Java Memory Model and final fields

Question

I recently got confused when i referred to JMM for guarantees associated with "final". Here is an excerpt and example from JMM

Figure 4 gives an example that demonstrates how ﬁnal ﬁelds compare to normal ﬁelds. The class FinalFieldExample has a ﬁnal int ﬁeld x and a non-ﬁnal int ﬁeld y. One thread might execute the method writer(), and another might execute the method reader(). Because writer() writes f after the object’s constructor ﬁnishes, the reader() will be guaranteed to see the properly initialized value for f.x: it will read the value 3. However, f.y is not ﬁnal; the reader() method is therefore not guaranteed to see the value 4 for it

class FinalFieldExample {
    final int x;
    int y;
    static FinalFieldExample f;

    public FinalFieldExample() {
      x = 3;
      y = 4;
    }

    static void writer() {
      f = new FinalFieldExample();
    }

    static void reader() {
      if (f != null) {
        int i = f.x; // guaranteed to see 3
        int j = f.y; // could see 0
      }
    }
}

My confusion is that is an object 'Obj' has final and non-final fields is fully initialized and is being referenced by a Thread 'T', T will only see correct values for final fields ? What about non-final fields that are not mutated after construction. I understand that if they are mutated after construction thread 'T' might not see new value ( unless the field is a volatile ). But i am what if the field is non-final and non-volatile and is not mutated after construction ?

How does JVM implements guarantees associated with 'final' ? E.g for volatile there are memory barriers.

Answer here: http://stackoverflow.com/questions/10301061/is-this-a-safe-publication-of-object/10301179#10301179 — Gray, Nov 13 '13 at 23:40
there's a bug in this code - after the `if(f!=null)` check, `f` could appear to be null again. the code should use a local variable to cache `f` — ZhongYu, Nov 14 '13 at 02:35
http://stackoverflow.com/a/15342485/2031799 - this is how final fields are implemented. In theory this example might break, but not in practice. — Mikhail, Nov 15 '13 at 07:38

score 7 · Answer 1 · edited May 23 '17 at 12:25

7

This is addressed in this answer:

Is this a safe publication of object?

- - - - -

_WHAT IS ASKED:_
1) From the Java Memory Model thread, copy the passage from "My confusion is" to "after construction ?" word for word.
2) In the Java Memory Model thread, what value is the reader() method guaranteed to read for f.x?
3) In the Java Memory Model thread, condense the paragraph beginning "Figure 4 gives an example" into a short bulleted list that keeps its main facts.

_SOURCE DATA:_

- - - - -

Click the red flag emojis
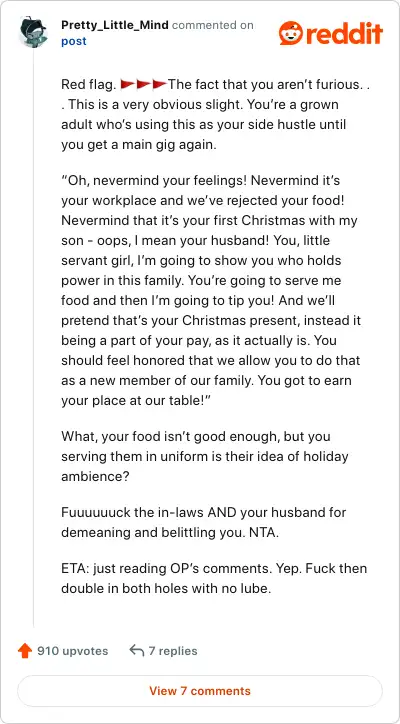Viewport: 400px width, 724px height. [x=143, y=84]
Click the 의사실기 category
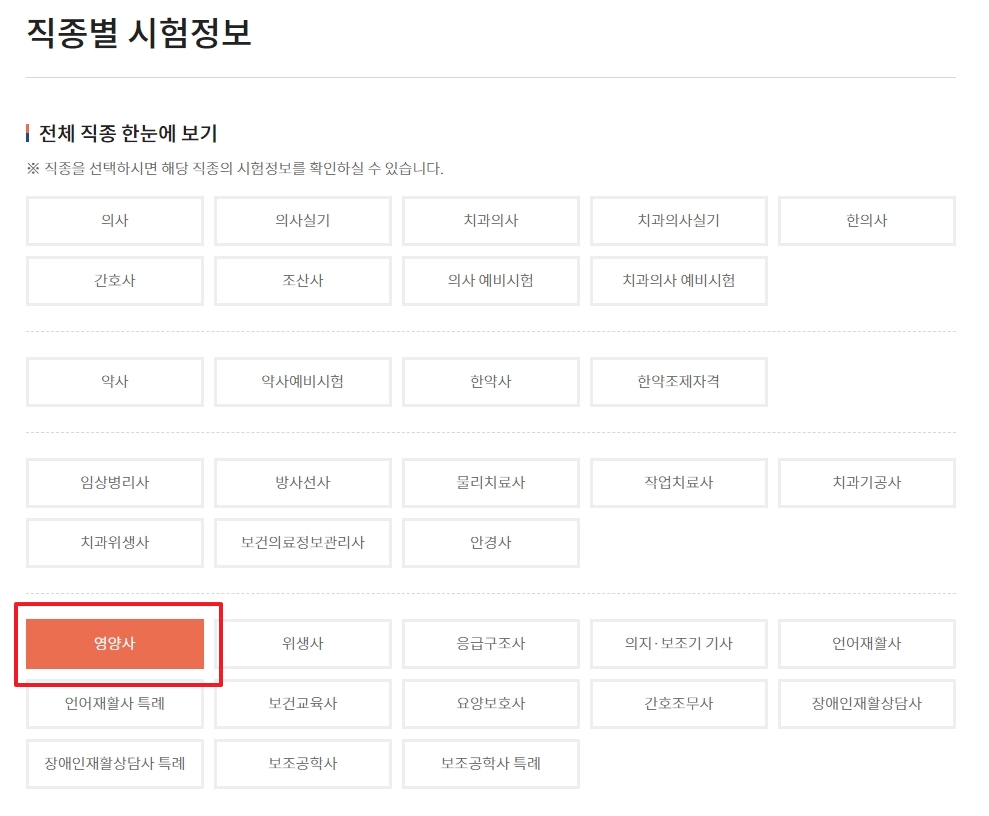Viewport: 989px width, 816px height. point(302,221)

- - - - -

_REPLIES:_
1)
My confusion is that is an object 'Obj' has final and non-final fields is fully initialized and is being referenced by a Thread 'T', T will only see correct values for final fields ? What about non-final fields that are not mutated after construction. I understand that if they are mutated after construction thread 'T' might not see new value ( unless the field is a volatile ). But i am what if the field is non-final and non-volatile and is not mutated after construction ?

2) It is guaranteed to read the value 3.

3)
- Figure 4 compares final fields with normal fields.
- The class FinalFieldExample has a final int field x and a non-final int field y.
- One thread might run writer() while another runs reader().
- Because writer() writes f after the constructor finishes, reader() is guaranteed to see the properly initialized value 3 for f.x.
- Since f.y is not final, reader() is not guaranteed to see the value 4 for it.